10. (C) The analysts and officials with whom poloff talked 
all agreed it was difficult to imagine a repeat of the 
Paraguayan case with regard to Venezuela, at least under the 
Lula administration.  The decision to back entry of Venezuela 
into Mercosul is a political one taken in the interest of 
regional stability, in the hope that bringing President 
Chavez's government into a Brazil-dominated forum will help 
control Venezuela's destabilizing effect in the region. 
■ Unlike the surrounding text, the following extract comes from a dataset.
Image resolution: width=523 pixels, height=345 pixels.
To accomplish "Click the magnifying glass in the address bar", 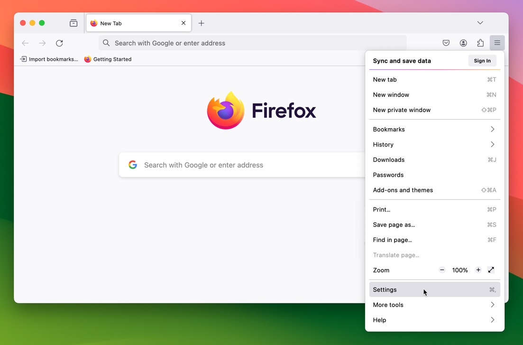I will coord(105,43).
Therefore, despite the rising discontent evident in the 
Brazilian media and congress with some of Chavez' 
anti-democratic measures and over his frequent derogatory 
comments about the Brazilian Congress, Itamaraty and Lula 
continue to throw their full weight behind guaranteeing 
Venezuela's entry into Mercosul and are showing little 
concern, either in public or in private discussions, with the 
continuing erosion of democracy within that country. 
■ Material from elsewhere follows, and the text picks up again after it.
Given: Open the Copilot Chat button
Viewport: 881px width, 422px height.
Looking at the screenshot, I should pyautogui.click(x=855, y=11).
Publicly, President Lula and other senior officials deny such 
erosion is even occurring and occasionally go out of their 
way to burnish Chavez's democratic credentials to Brazilian 
media outlets.  Prior to the December 2 referendum on 
amending the Venezuelan constitution, Lula vigorously 
defended Chavez, stating that he could be criticized for a 
lot of things, but not for a lack of democracy. 
 
------------ 
Comment: 
------------ 
 
11. (C)  Brazil's engagement in various democracy-promotion 
initiatives is not a strategic objective of Brazil's foreign 
policy.  GOB participation in the various international 
democracy building organizations, its work through CPLP and 
IBSA, and its own development agenda is primarily driven by 
its strategic goal of projecting Brazil internationally as an 
independent global player, with support for democracy a 
secondary goal.  Likewise the GoB bills many of its foreign 
policy priorities, such as in its defense of developing 
country's prerogatives on Doha or its desire to become a 
permanent member of the UNSC, as democracy-building 
initiatives, even when they are primarily driven by Brazil's 
larger objective of increasing its economic and political 
influence on the global stage  When democracy-promotion 
features more explicitly as a goal behind Brazil,s 
international initiatives these tend towards the softer end 
of the policy spectrum, focusing on non-controversial 
development, education, and health projects.  These projects 
constitute the underpinnings of their pro-democracy rhetoric 
and highlight Brazil's growing role as donor country in these 
primarily development-oriented areas.  In addition to 
supporting Brazil's projection of its soft-power, they also 
serve to reduce pressure on the GoB to deal with the 
thorniest issues related to democracy promotion, such as 
pronouncing judgment with regard to particular countries on 
the level of press and religious freedom or dealing with 
 
BRASILIA 00000057  004 OF 004 
 
 
corruption--which also risk highlighting Brazil's poor 
internal record in this last area. 
 
12. (C) Comment, cont: As a result, the potential for us to 
engage with Brazil on concrete democracy-promotion 
initiatives (as opposed to development, health or education 
projects that have a positive, but indirect, effect on 
democratic institutions in a given country) will remain 
limited by the priority the GoB place on other goals.  For 
example, being perceived as the junior partner to the US on a 
trilateral project could upset its goal of projecting its 
equal footing as a global power; defending democracy in 
Venezuela would hinder its strategic goals of maintaining 
regional stability and expanding and consolidating regional 
integration.  It is therefore unlikely that Brazil will step 
up to the plate to promote democracy when and where its 
efforts could matter the most.  Nonetheless, even if the GoB 
clearly has not formulated a coherent and consistent 
democracy promotion policy, both Lula and Amorim talk a good 
game by including democracy promotion among Brazil's most 
important foreign policy goals.  This can serve as a basis 
for encouraging Brazilian officials to remain consistent with 
their own avowed goal by assisting burgeoning and threatened 
democracies in tangible ways, and by speaking out in favor of 
democracy where it does not yet exist.